C’est sur ces derniers que l’entreprise vient de donner de nouveaux éléments à une poignée de journalistes soigneusement sélectionnés. Mais alors, comment marche l’algorithme de TikTok ?

Comment fonctionne l’algorithme de TikTok ?

Alors que TikTok peine à stopper la diffusion d’une vidéo ou une personne se suicide, dopée par son algo, les défaillances de ce dernier sont pointées du doigt. De nouveaux insights sur le fonctionnement de l’algorithme de l’application ont été rapportés par Axios dans un article publié le 10 septembre.
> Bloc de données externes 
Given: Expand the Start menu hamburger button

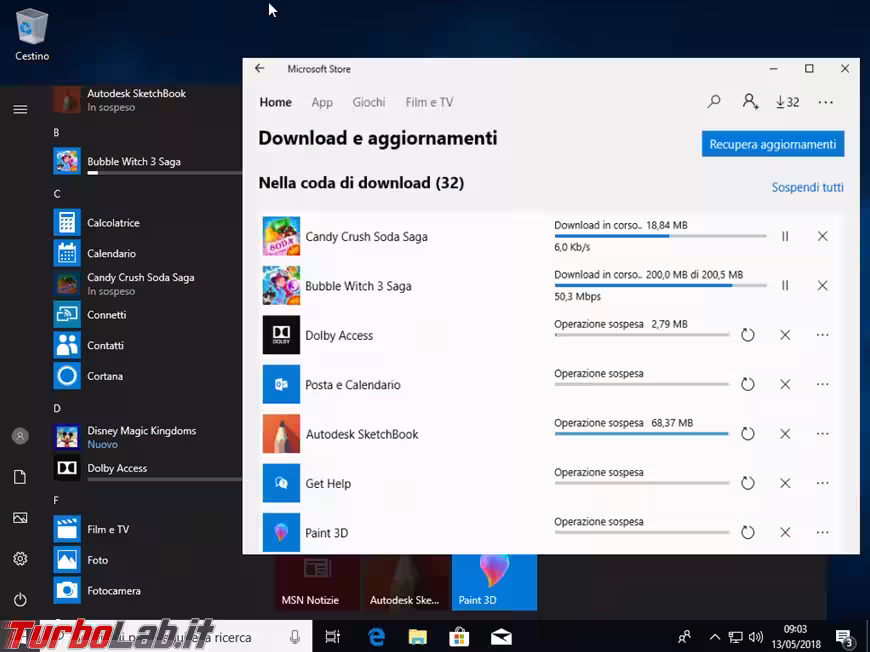Looking at the screenshot, I should pos(20,109).
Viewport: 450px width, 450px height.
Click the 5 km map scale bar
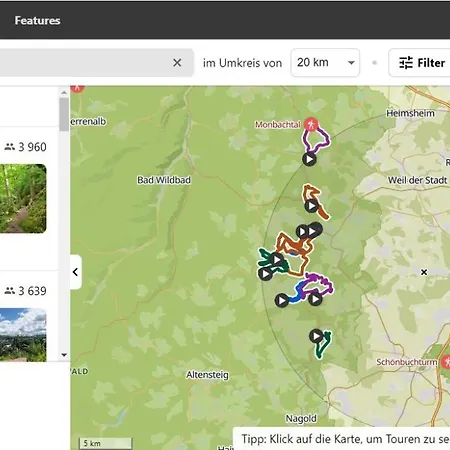click(106, 443)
Les dirigeants de TikTok expliquent que lors de la première connexion à l’application, on pousse à l’utilisateur 8 vidéos déjà populaires bien différentes, présentant différentes tendances, musiques et thématiques. Par la suite, l’algorithme continuera à pousser des vidéos en fonction des contenus avec lesquels l’utilisateur s’engage et de son utilisation de la plateforme. Comme nous vous le rapportions dans un article sur les secrets de l’algorithme de TikTok, l’engagement est construit autour d’actions comme :

– les interactions avec la vidéo (commentaires, likes, abonnements et partages ;
– la durée de consultation de la vidéo (completion rates).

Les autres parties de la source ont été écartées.